Les deux femmes s’étaient connues pendant la guerre et ne s’étaient plus quittées. Les années passant, leurs petites contributions à un réseau de Résistance sous l’Occupation s’étaient transformées en exploits, et les exploits en science-fiction, mais Nancy avait toujours aimé écouter ces deux vieilles dames se replongeant dans leurs souvenirs.
Il est impossible de revivre le passé et pourtant pour le comprendre, il n’y a rien de tel. Ces anecdotes représentent bien plus qu’un documentaire télévisé ou un livre d’histoire.
L’émotion prenait le dessus.
Les deux complices passaient tour à tour du rire aux larmes et redevenaient, pour un instant, ces résistantes planquées dans le maquis, oubliant les rhumatismes, les douleurs et l’âge.
Gigi était décédée trois ans auparavant et la Mémé s’était retrouvée seule au beau milieu de ses souvenirs.
Nancy appréciait ce petit bout de femme, maigrichonne et creusée par le tabac.
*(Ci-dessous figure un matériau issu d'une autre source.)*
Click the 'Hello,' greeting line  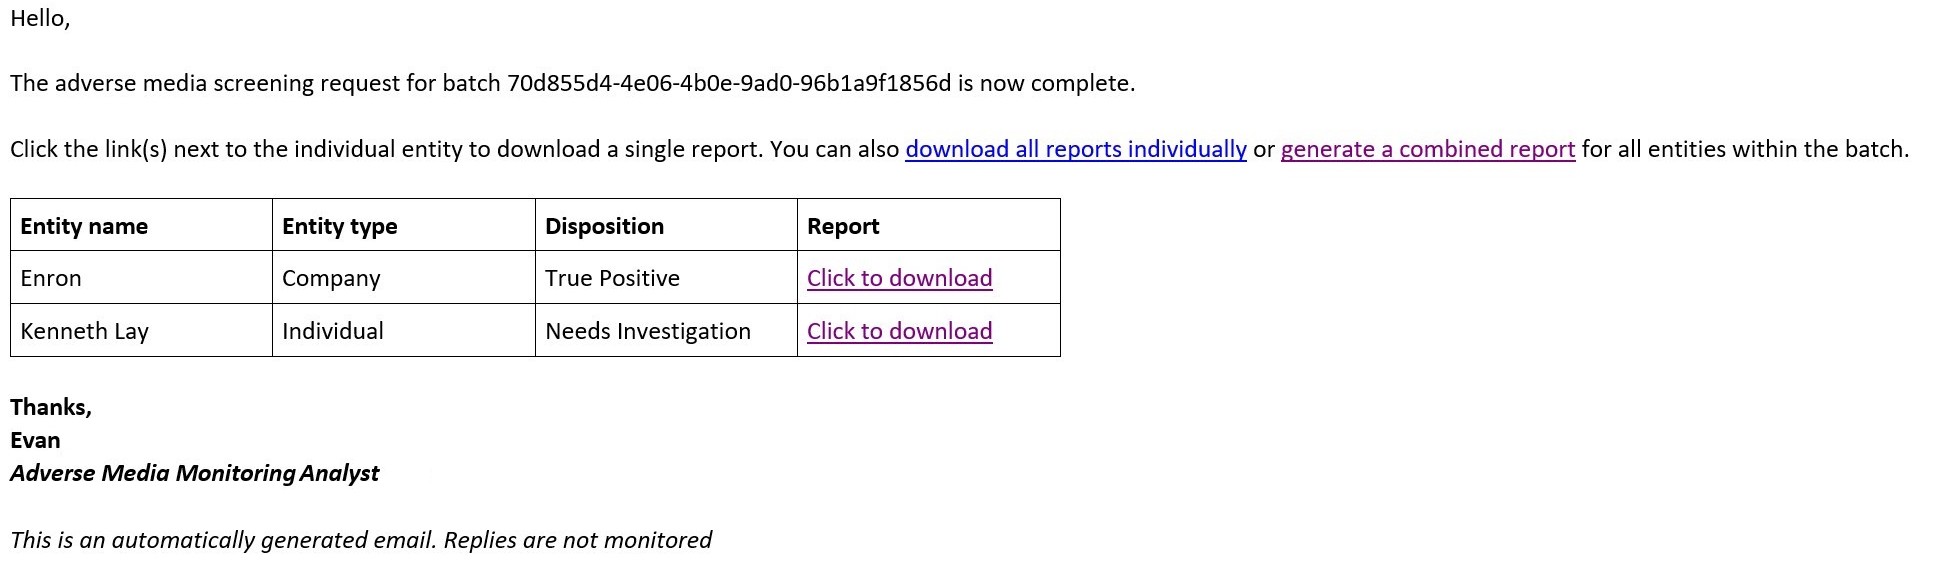tap(40, 18)
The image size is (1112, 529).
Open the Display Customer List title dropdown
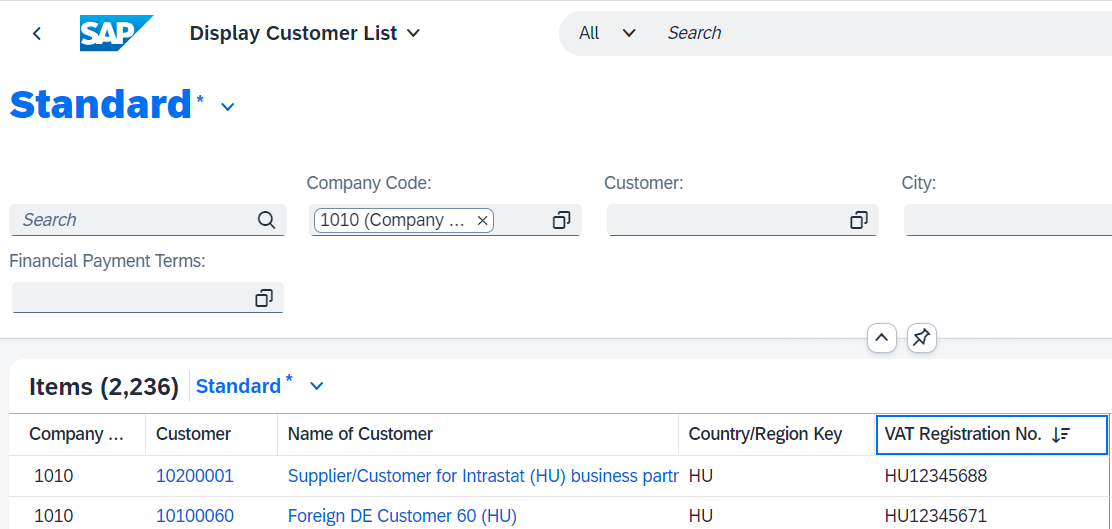414,33
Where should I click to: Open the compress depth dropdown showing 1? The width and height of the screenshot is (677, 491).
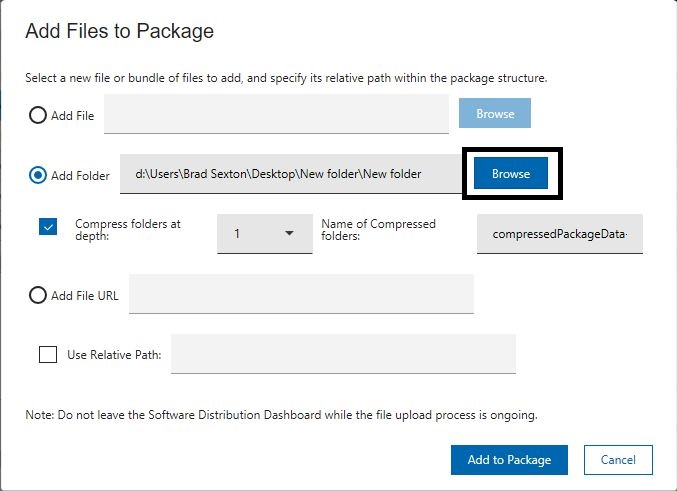coord(264,233)
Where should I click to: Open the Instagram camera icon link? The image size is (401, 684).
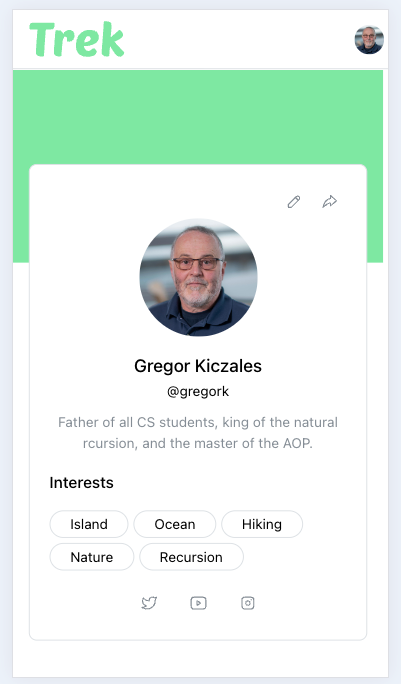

Elle véhiculait joie de vivre et bonne humeur même dans les pires moments. Elle aimait profiter, vivait à cent à l’heure, fumait beaucoup, conduisait de grosses voitures de sport et inondait de sa bienveillance tout son entourage.
Nancy s’était rendu compte, à sa mort, qu’elle n’avait jamais su son véritable prénom.
 
«   Petit cœur, va installer tes affaires à l’étage, tu es dans la chambre jaune avec Lou-Anne, dit Juliette, sa grand-mère, la tirant de sa rêverie.
—  Je vais t’aider à porter tes sacs. Laisse-moi deviner, tu as emporté ton armoire   ? plaisanta son père.
—  J’ai appris à voyager léger   ! Je n’ai pris que trois paires de chaussures.
—  Pour deux jours   ! Fantastique, tu m’épates   ! répondit-il en chargeant les valises sur son dos et en s’engageant vers les escaliers qui menaient à l’étage.
—  On va préparer l’apéritif, si tu as les photos du Costa Rica, c’est le moment de les sortir, Nancy   !   » cria sa mère qui s’affairait dans la cuisine.
 
Il était vrai qu’il y avait toujours de quoi faire chez la Mémé, mais l’apéritif, c’était un peu comme le moment sacré qu’il ne fallait pas manquer, comme le repas d’ailleurs, qui devait être servi, heure tapante, dans la salle à manger.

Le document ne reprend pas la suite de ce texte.